Solution.—The volume of the water displaced is 20 × 6 × 3 cu. ft. = 360 cu. ft. Since 1 cu. ft. of water weighs 62.4 lbs., 360 × 62.4 lbs. = 22,464 lbs., the weight of water displaced. By the law of floating bodies this is equal to the weight of the boat. When loaded the volume of water displaced is 20 ft. × 6 × 5 ft. which equal 600 cu. ft. 600 × 62.4 lbs. = 37,440 lbs. This is the weight of the water displaced when loaded. 37,440 lbs. - 22,464 lbs. = 14,976 lbs., the weight of the cargo.

(b) To Find the Volume of an Immersed Solid: Problem.—A stone weighs 187.2 lbs. in air and appears to weigh 124.8 lbs. in water. What is its volume?

Solution.—187.2 lbs. - 124.8 lbs. = 62.4 lbs., the buoyant force of the water.
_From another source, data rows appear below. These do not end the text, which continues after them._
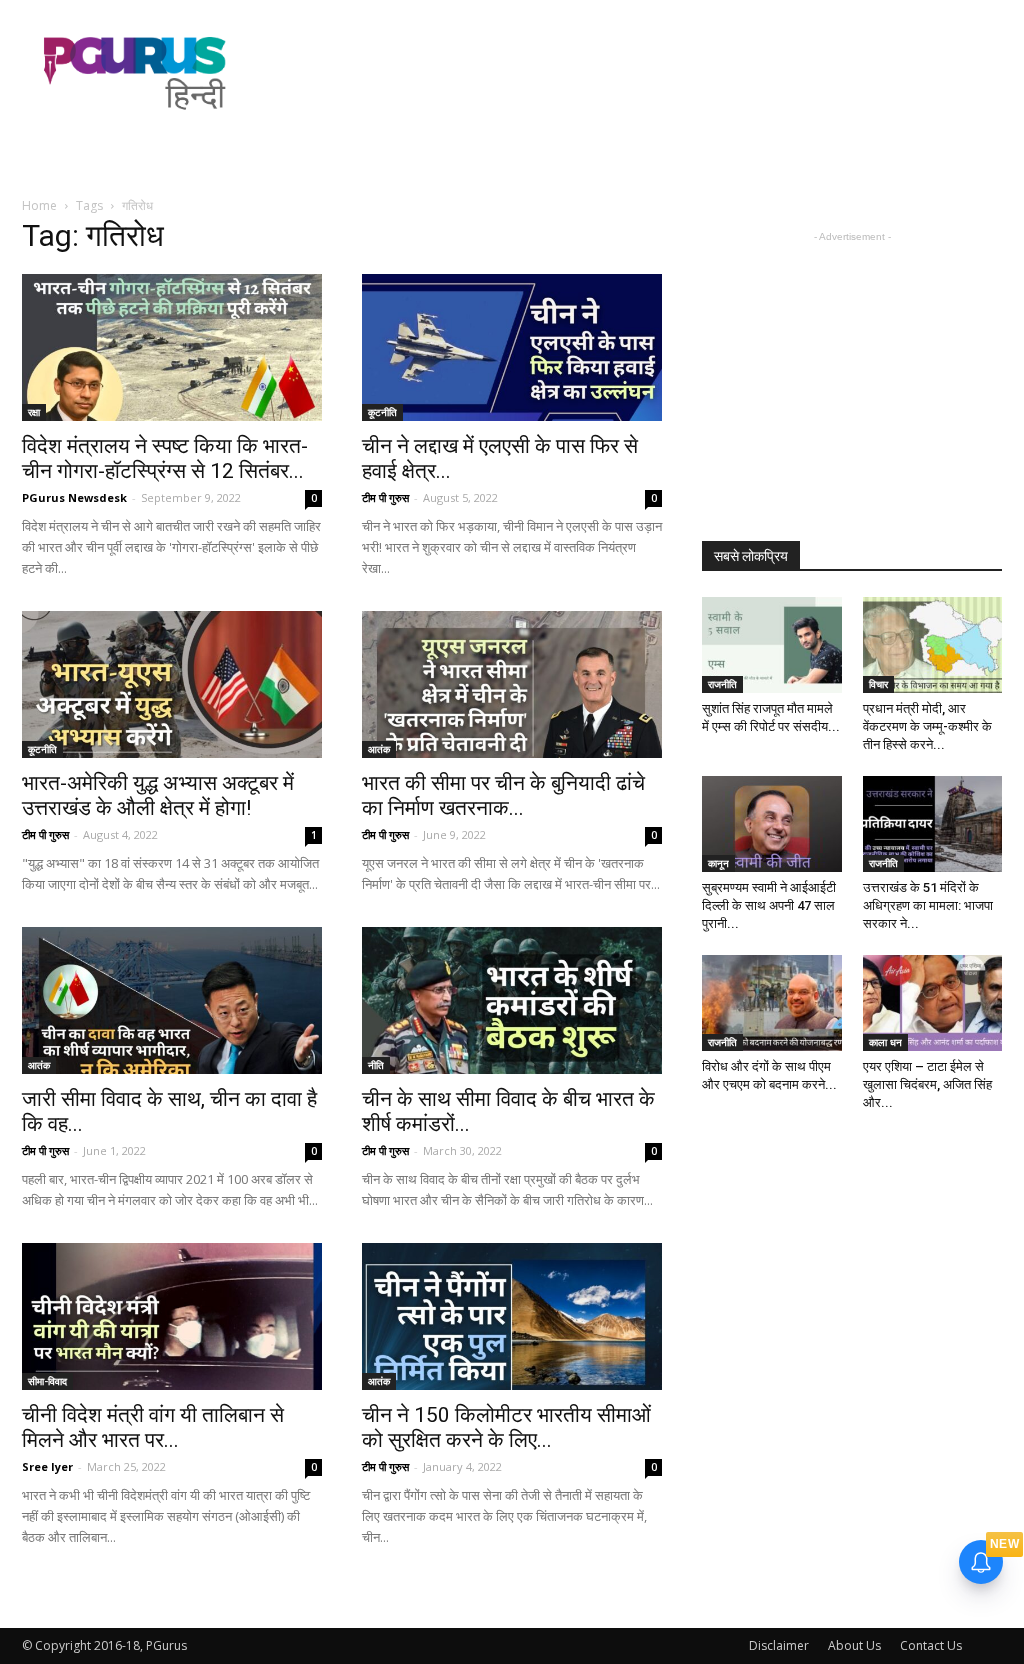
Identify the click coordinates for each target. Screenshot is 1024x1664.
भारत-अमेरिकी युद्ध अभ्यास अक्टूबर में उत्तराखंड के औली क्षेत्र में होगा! (158, 795)
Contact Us (931, 1645)
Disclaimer (779, 1645)
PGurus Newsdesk (74, 497)
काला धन (885, 1042)
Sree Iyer (47, 1466)
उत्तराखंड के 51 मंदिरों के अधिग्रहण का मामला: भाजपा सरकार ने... (928, 905)
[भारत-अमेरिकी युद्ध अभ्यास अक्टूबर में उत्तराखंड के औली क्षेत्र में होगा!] (172, 684)
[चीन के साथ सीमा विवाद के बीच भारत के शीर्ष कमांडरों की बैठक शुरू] (512, 1000)
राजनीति (722, 684)
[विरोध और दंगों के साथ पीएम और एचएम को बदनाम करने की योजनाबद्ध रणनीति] (772, 1003)
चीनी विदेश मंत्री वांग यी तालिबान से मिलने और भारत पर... (153, 1427)
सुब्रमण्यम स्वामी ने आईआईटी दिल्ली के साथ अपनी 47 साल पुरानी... (769, 905)
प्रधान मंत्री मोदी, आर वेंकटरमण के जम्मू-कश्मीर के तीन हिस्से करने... (927, 726)
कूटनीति (382, 412)
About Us (854, 1645)
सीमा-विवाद (47, 1381)
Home (39, 205)
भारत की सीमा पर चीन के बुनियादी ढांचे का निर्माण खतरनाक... (503, 795)
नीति (376, 1065)
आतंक (379, 749)
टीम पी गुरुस (385, 497)
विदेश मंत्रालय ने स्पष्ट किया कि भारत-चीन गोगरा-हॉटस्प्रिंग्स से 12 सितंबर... (165, 458)
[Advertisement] (638, 73)
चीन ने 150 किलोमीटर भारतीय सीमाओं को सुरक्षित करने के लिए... (506, 1427)
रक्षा (34, 412)
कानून (718, 863)
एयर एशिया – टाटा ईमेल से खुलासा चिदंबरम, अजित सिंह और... (927, 1084)
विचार (878, 684)
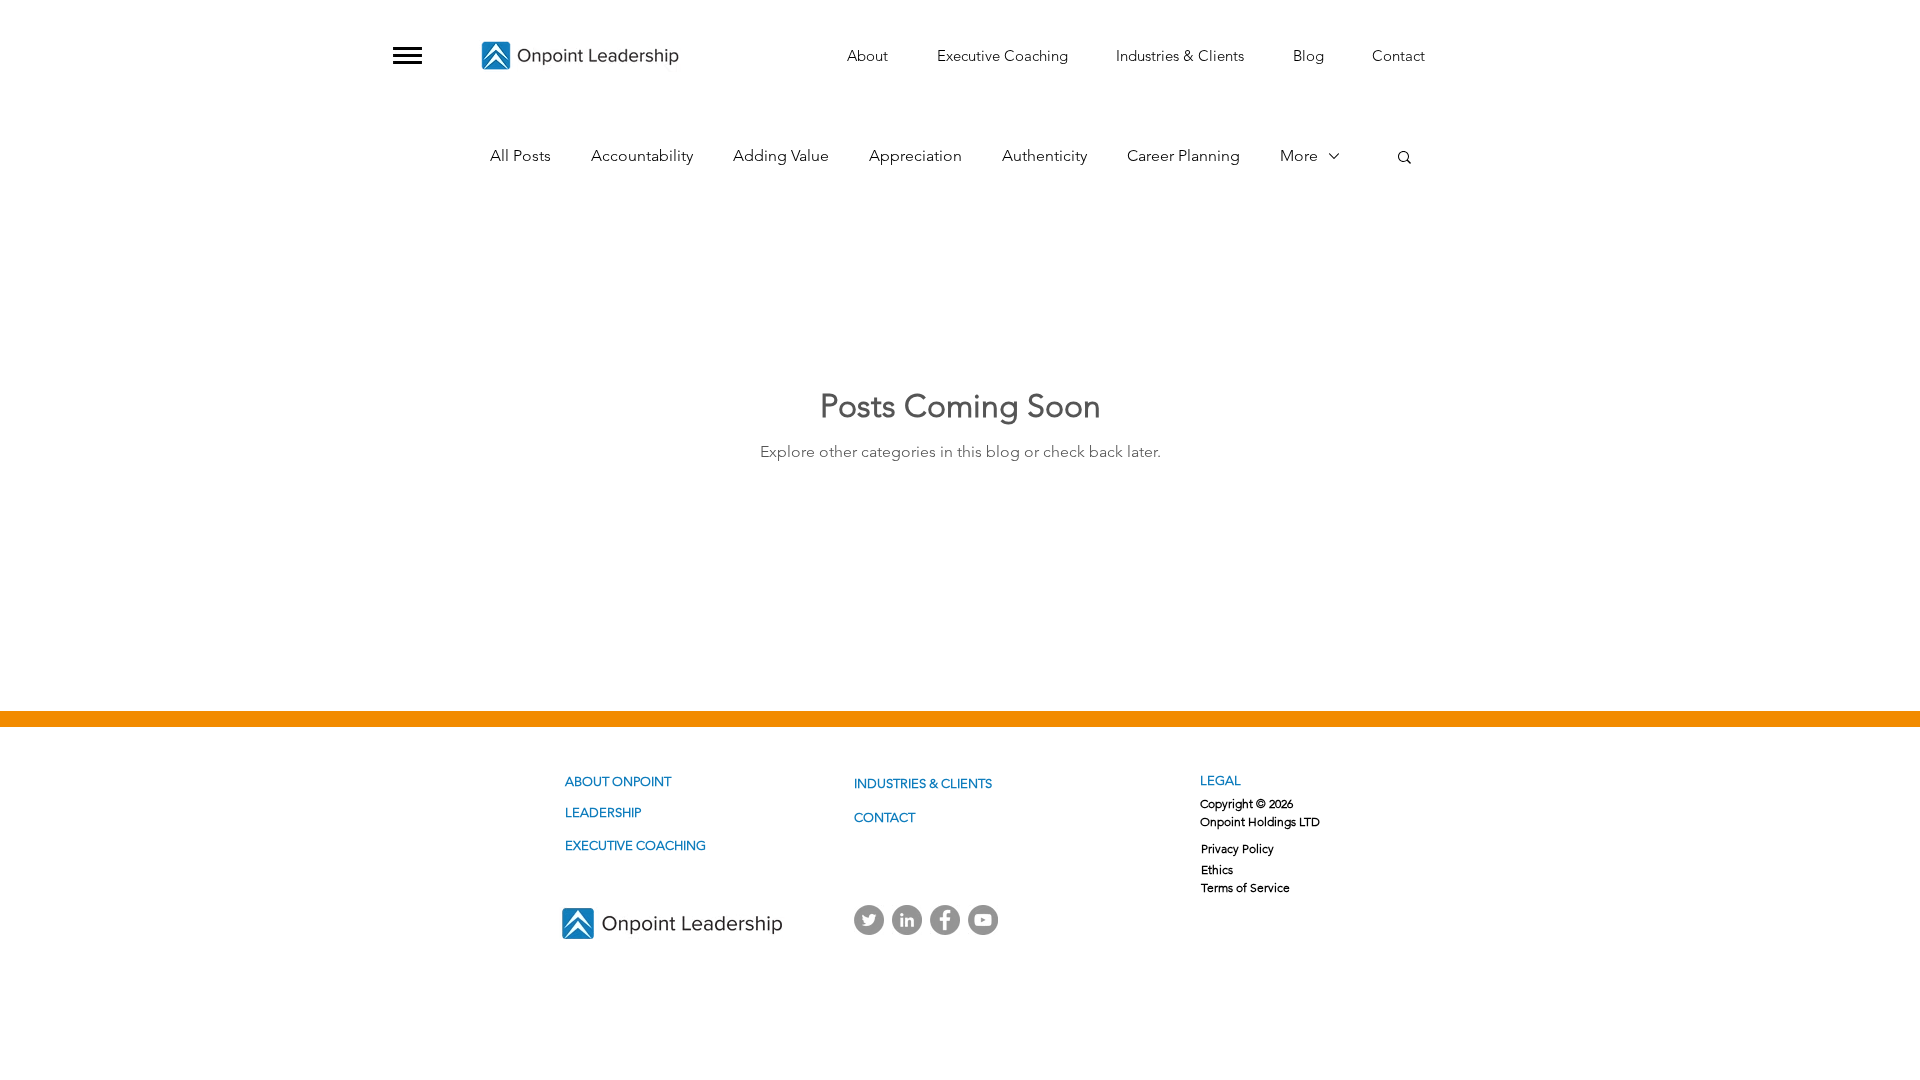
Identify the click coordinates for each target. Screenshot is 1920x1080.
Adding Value (781, 155)
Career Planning (1183, 155)
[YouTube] (983, 920)
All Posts (520, 155)
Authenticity (1044, 155)
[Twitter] (869, 920)
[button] (407, 55)
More (1299, 155)
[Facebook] (945, 920)
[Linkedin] (907, 920)
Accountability (642, 155)
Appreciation (915, 155)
By Archimedes' Principle, this equals the weight of the displaced water which has a volume of 1 cu. ft. which is therefore the volume of the stone.
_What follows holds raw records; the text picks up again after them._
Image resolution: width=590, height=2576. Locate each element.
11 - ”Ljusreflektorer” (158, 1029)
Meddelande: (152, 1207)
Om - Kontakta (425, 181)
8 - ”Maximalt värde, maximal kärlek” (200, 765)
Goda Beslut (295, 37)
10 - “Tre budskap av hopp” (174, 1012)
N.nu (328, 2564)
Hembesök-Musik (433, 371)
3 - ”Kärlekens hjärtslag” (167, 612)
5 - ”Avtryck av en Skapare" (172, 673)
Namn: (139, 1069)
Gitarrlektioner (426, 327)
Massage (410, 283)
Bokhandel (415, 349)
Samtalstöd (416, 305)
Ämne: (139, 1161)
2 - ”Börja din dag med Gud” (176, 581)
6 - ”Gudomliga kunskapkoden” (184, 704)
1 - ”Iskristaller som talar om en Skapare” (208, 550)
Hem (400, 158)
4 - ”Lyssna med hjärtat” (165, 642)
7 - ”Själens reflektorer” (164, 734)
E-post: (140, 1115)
(c) To Find the Density of a Body: The density of a body is defined as the mass of unit volume.

We can easily find the mass of a body by weighing it, but the volume is often impossible to obtain by measurements, especially of irregular solids.

Archimedes' Principle, however, provides a method of finding the volume of a body accurately by weighing it first in air and then in water (Fig. 27), the apparent loss in weight being equal to the weight of the displaced water. One needs only to find the volume of water having the same weight as the loss of weight to find the volume of the body.

If the metric system is used, 1 ccm. of water weighs 1 g., and the volume is numerically the same as the loss of weight.

Fig. 27.—A method of weighing a body under water.